No pictures go into the copy. Write out exactly the lines below from the one containing "How do I perform: Click the info" through the one containing "Given: Click the Pause virtual machine icon".
══ Data records ══
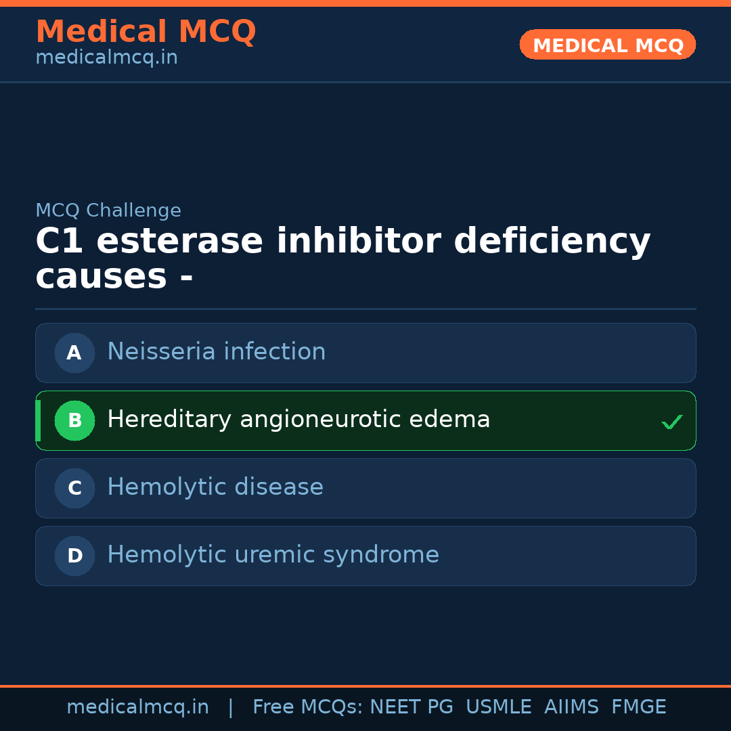Click the green checkmark on option B
Viewport: 731px width, 731px height.
click(671, 422)
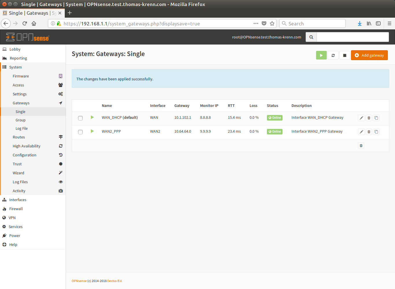
Task: Click the disable gateways stop button
Action: (344, 55)
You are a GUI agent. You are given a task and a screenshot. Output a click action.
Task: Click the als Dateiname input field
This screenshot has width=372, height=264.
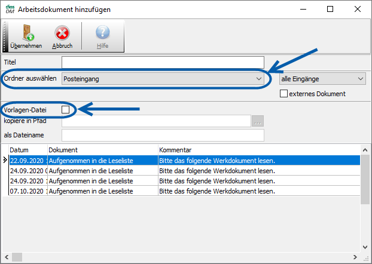pos(163,136)
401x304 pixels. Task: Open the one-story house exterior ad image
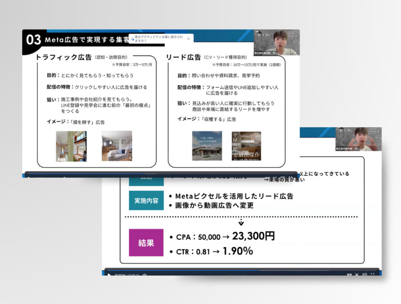(x=207, y=146)
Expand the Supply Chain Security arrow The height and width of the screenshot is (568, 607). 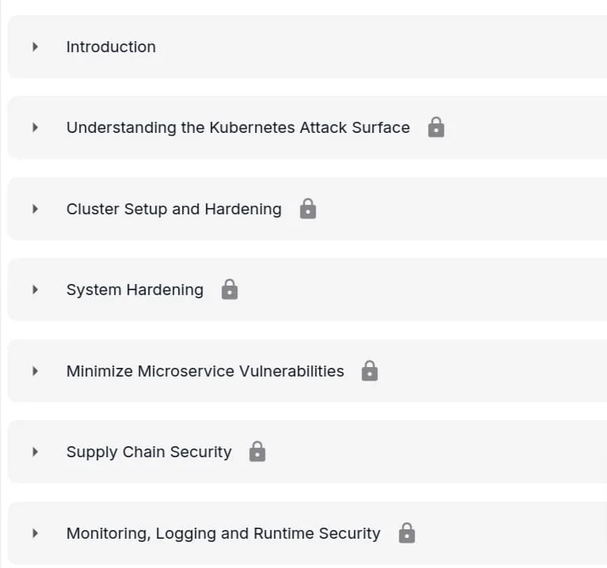[x=36, y=452]
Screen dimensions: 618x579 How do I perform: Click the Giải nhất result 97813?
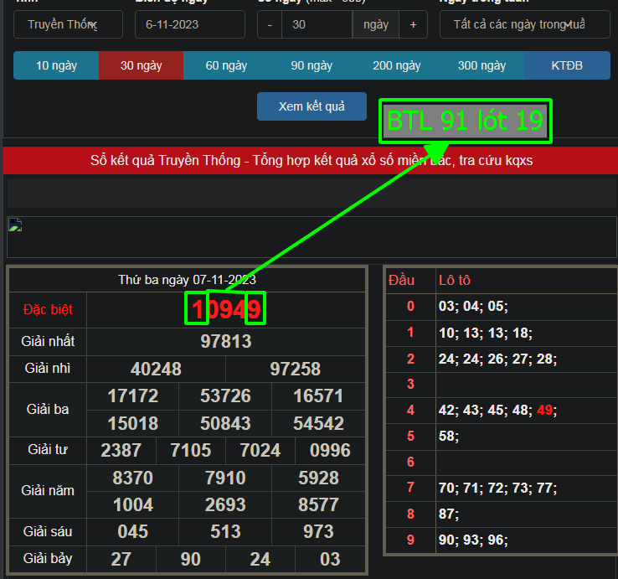pyautogui.click(x=226, y=341)
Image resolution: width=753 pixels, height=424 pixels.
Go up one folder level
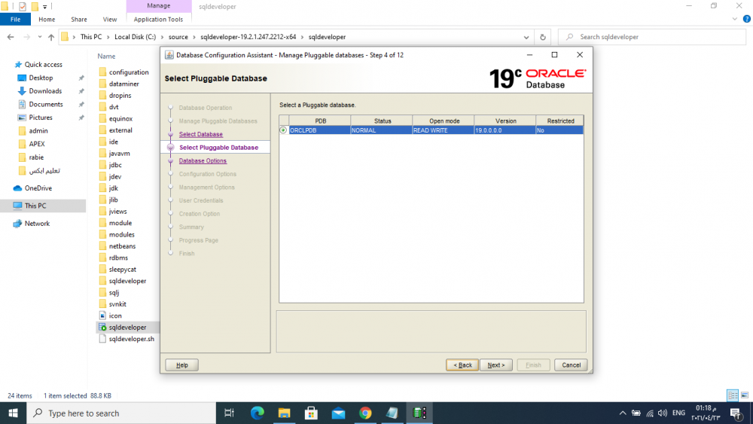(51, 37)
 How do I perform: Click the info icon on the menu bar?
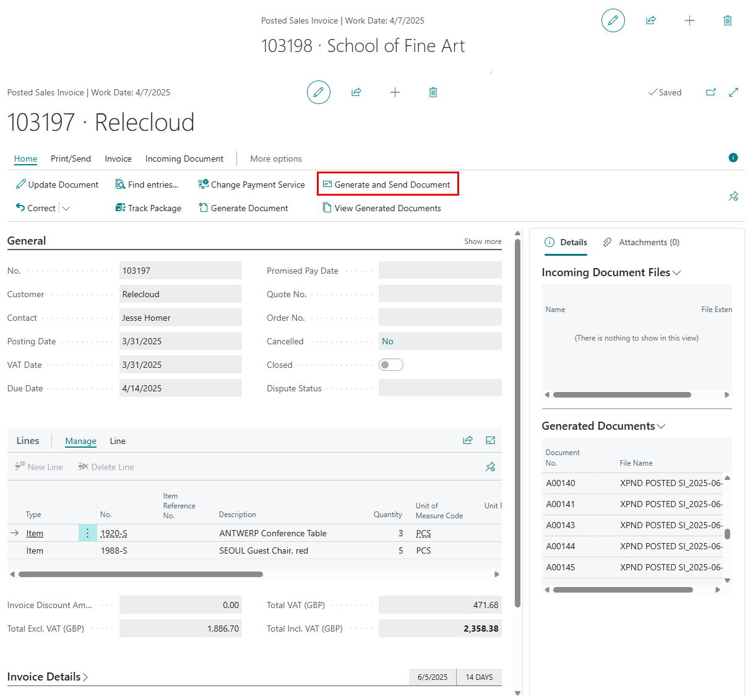coord(733,158)
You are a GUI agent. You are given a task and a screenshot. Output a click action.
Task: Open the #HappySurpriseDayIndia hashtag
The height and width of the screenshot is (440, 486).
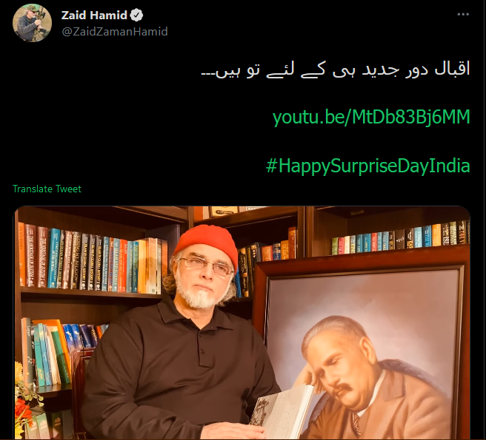coord(368,166)
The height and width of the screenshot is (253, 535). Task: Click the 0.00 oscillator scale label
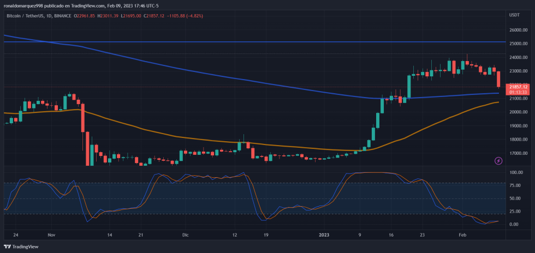[x=514, y=224]
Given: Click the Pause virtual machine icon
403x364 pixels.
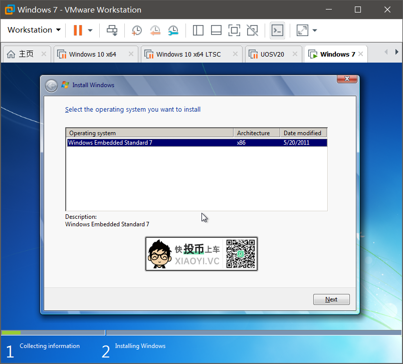Looking at the screenshot, I should pyautogui.click(x=78, y=30).
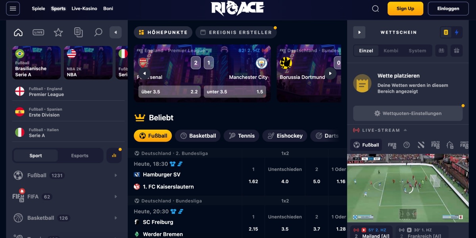The height and width of the screenshot is (238, 476).
Task: Open Wettquoten-Einstellungen
Action: pos(408,113)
═══
(Response)
 How do I perform: Click the info icon on the menu bar?
coord(733,158)
You are a GUI agent. You are given a task and a screenshot. Output a click action.
Task: Open the #HappySurpriseDayIndia hashtag
The height and width of the screenshot is (440, 486).
coord(368,166)
The height and width of the screenshot is (253, 535). Task: Click the 0.00 oscillator scale label
[x=514, y=224]
Given: Click the Pause virtual machine icon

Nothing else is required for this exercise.